祀被他们吵醒,蹙着眉站起来,头撞到了梅树的枝杈,他下意识一挡,却是摸到一根光秃秃的树枝。
祀一愣,转头问:“这是梅树吧?花呢?”
李承氲好心道:“是梅树,只不过昨日不知从哪来了个采花小贼,祸害了附近方圆几百米的梅树,这红梅却是无辜啊,当真是祸从天降。”
祀的头转向了上官煜那边,心想指不定就是他干的。
上官煜被“看”得有些心虚,抬起手掩饰性的摸了摸鼻子,他见李承氲在与郁梓遐说话,便偷摸地溜到祀旁边,小声道:“真不是我…”
“不信。”
“……”
上官煜放弃了解释。
鼓声响起,精壮的汉子一下一下捶打着牛皮鼓面,妙龄少女亦步亦趋走上高台,娇俏的声音通过灵力扩大回荡在后院间。

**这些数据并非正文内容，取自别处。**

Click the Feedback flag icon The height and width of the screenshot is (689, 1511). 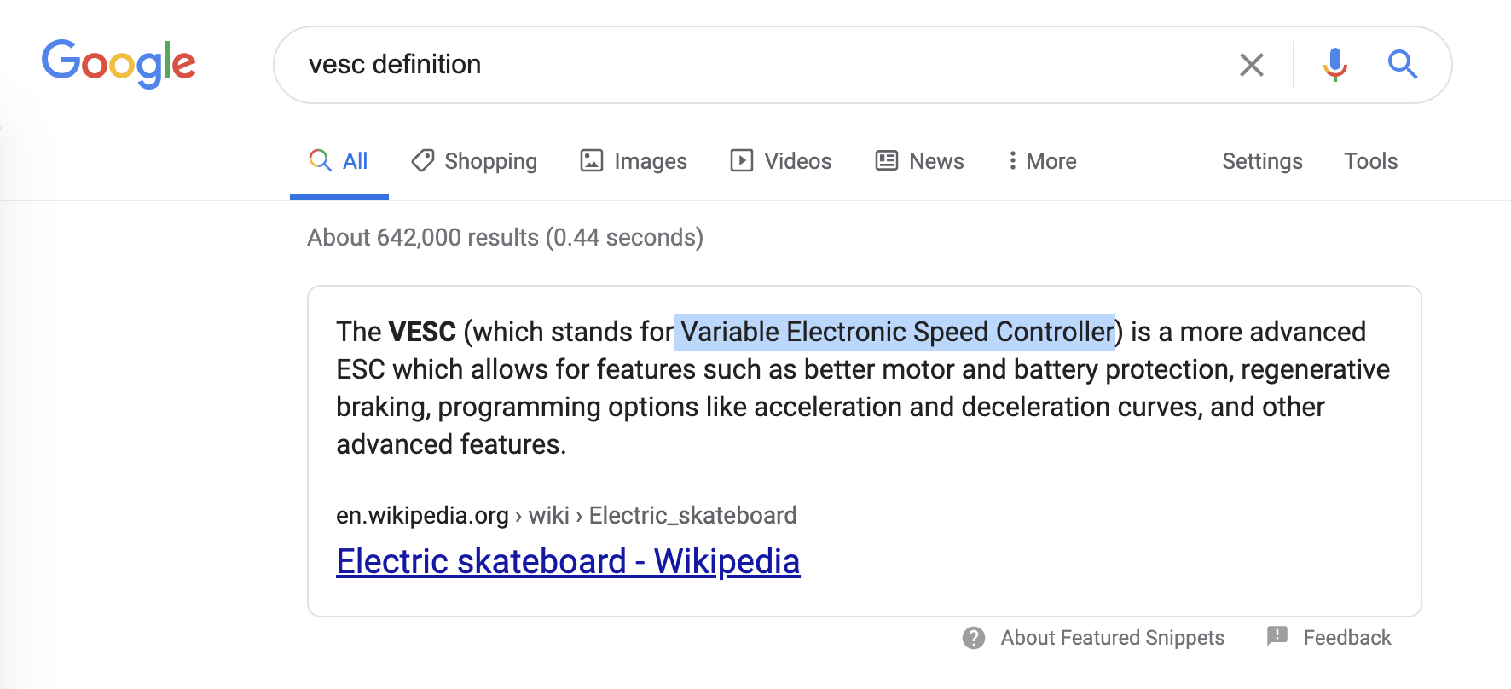(1277, 636)
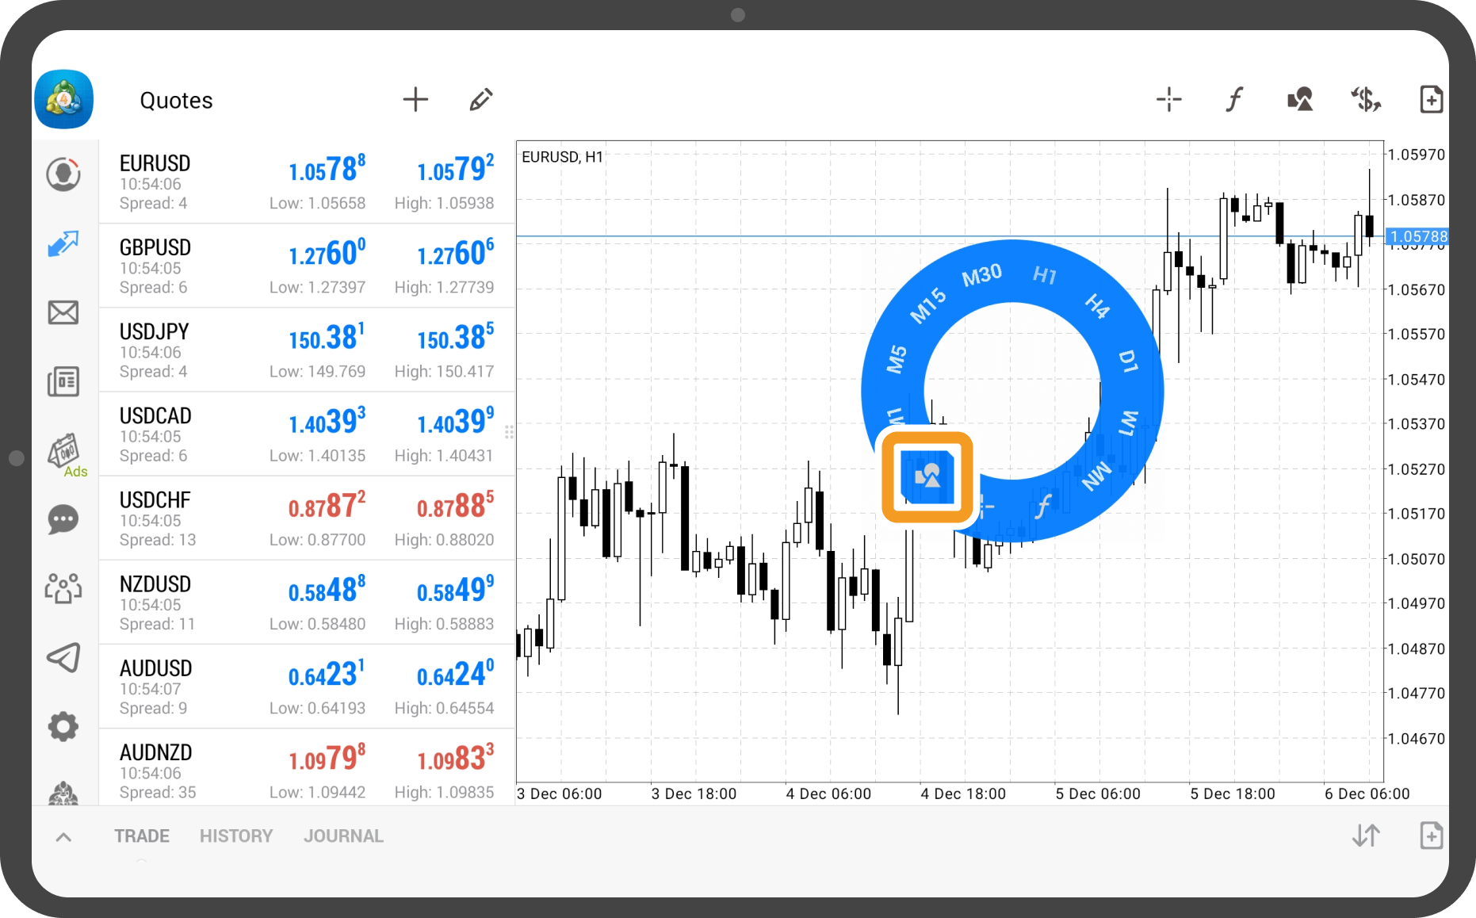1476x918 pixels.
Task: Open objects shapes icon in top toolbar
Action: (x=1300, y=100)
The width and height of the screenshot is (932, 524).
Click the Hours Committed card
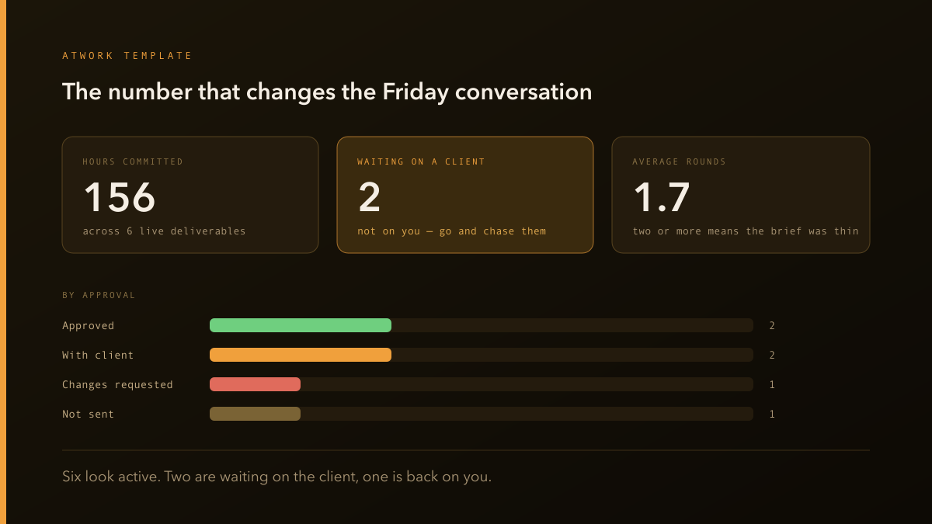(x=190, y=195)
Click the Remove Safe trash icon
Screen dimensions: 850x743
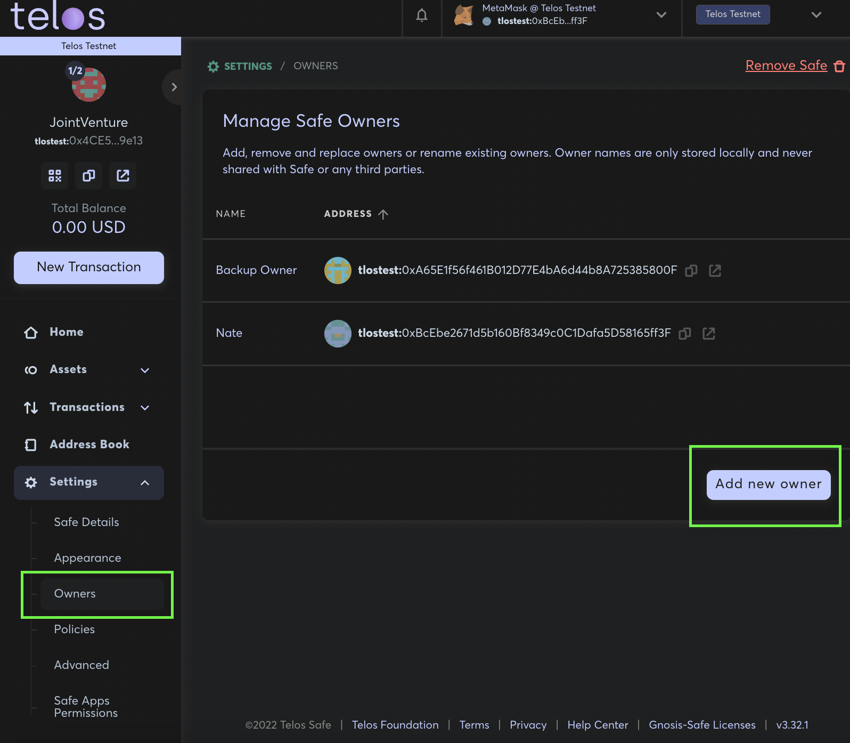pos(839,66)
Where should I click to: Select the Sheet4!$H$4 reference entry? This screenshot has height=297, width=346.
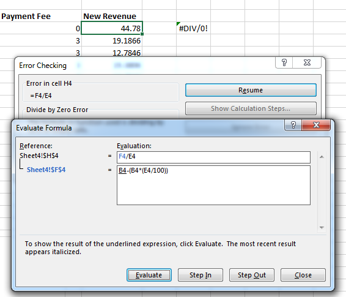click(x=39, y=156)
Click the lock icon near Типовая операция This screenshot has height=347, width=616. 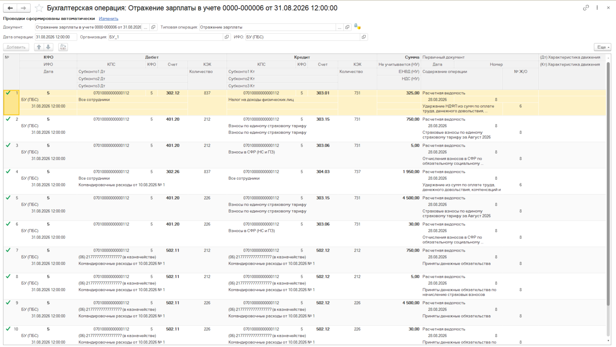(357, 27)
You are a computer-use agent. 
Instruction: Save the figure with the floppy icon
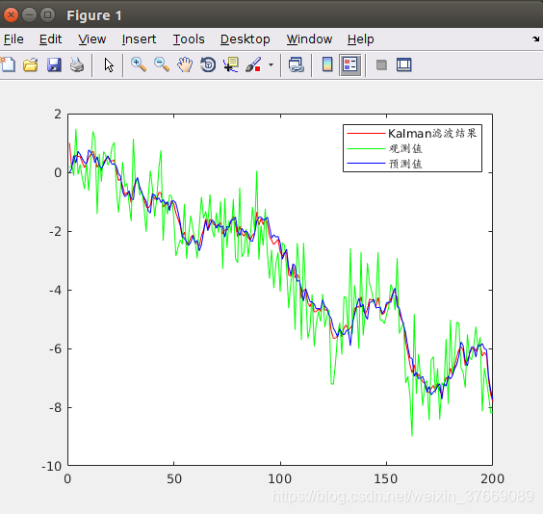pyautogui.click(x=54, y=64)
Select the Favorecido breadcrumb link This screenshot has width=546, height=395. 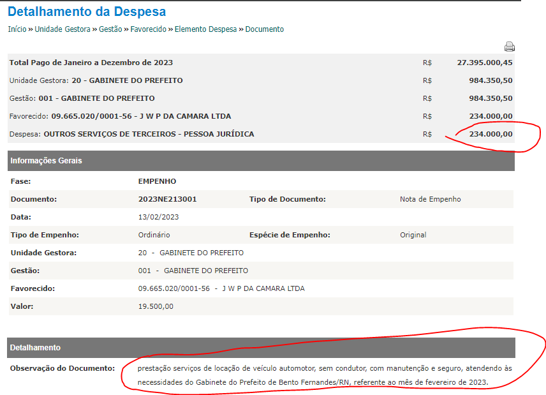coord(148,29)
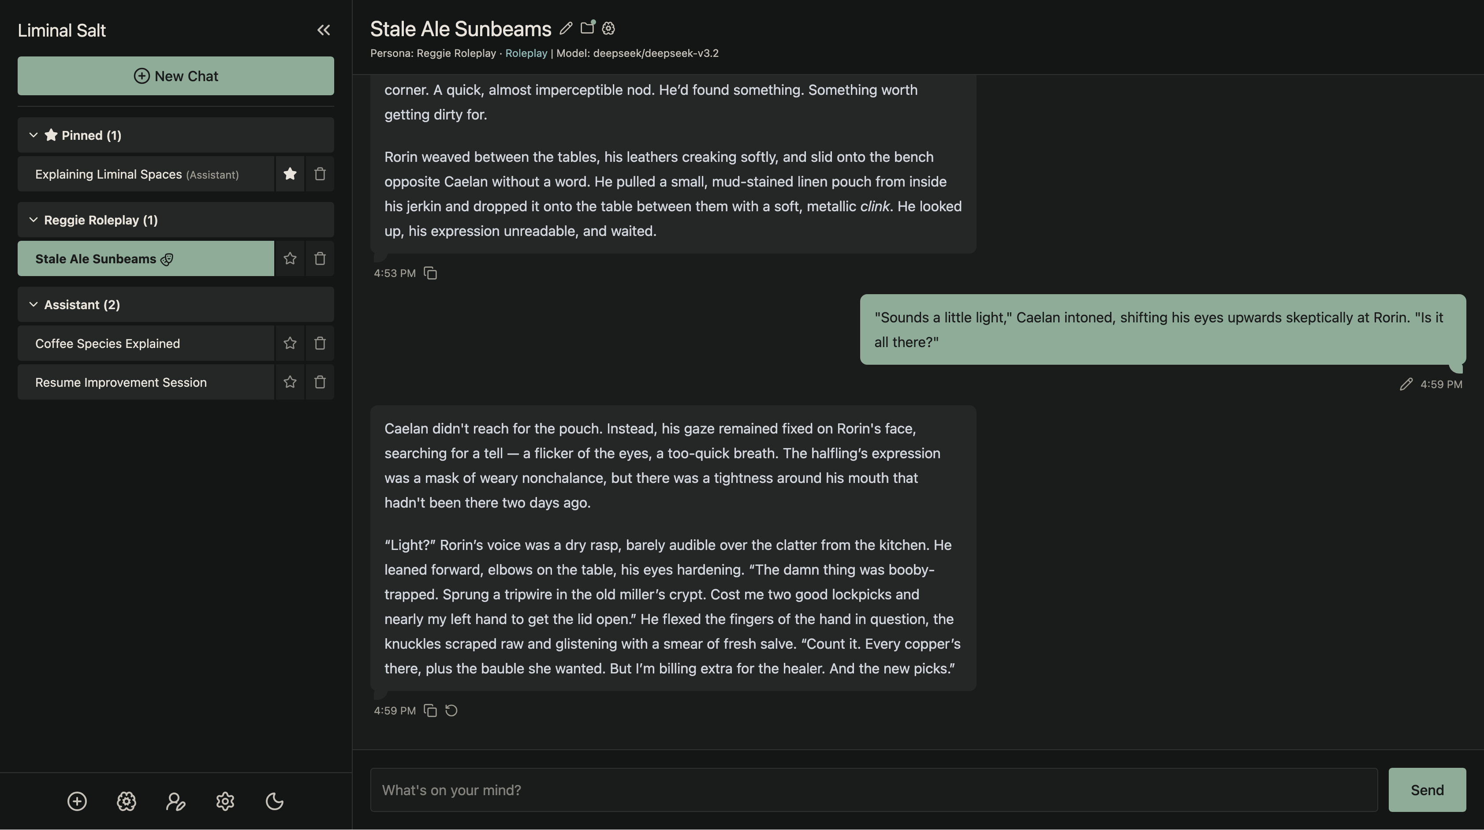This screenshot has height=830, width=1484.
Task: Open the folder icon beside the chat title
Action: [588, 28]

“诸位江湖人远道而来,参加我黄家仙台问道,小女子黄晽蹊…”
上官煜耳朵听着黄晽蹊念开场白,人却凑到李承氲身边:“李兄,这黄家为何能组织如此盛大的论道活动?官府不管吗?”
李承氲道:“这黄家乃是引春城的土财神,当地官府都要让其三分,如今的黄家家主名曰黄彦,三儿两女。这黄晽蹊便是黄家二娘子,又被人叫做黄四娘,怕是整个黄家最能干的了,这黄家终归是没落了啊。”
“此话怎讲?”
“道兄有所不知,黄家大娘子与奸人厮混一起,不受待见,大公子整日逛青楼,二公子染上烟瘾恶习,浑浑不可终日,整个黄家就剩下这二娘子,听过几天学,办事也还算靠谱,尚可结交一二。”
上官煜点点头,算是明白了,这黄家的丑闻怕已是人尽皆知,知道的人越多,骂黄家废物的人也就越多,转而夸黄四娘的人便大大增加,所以让四娘子主持仙台论道,这黄彦亦是别有用心。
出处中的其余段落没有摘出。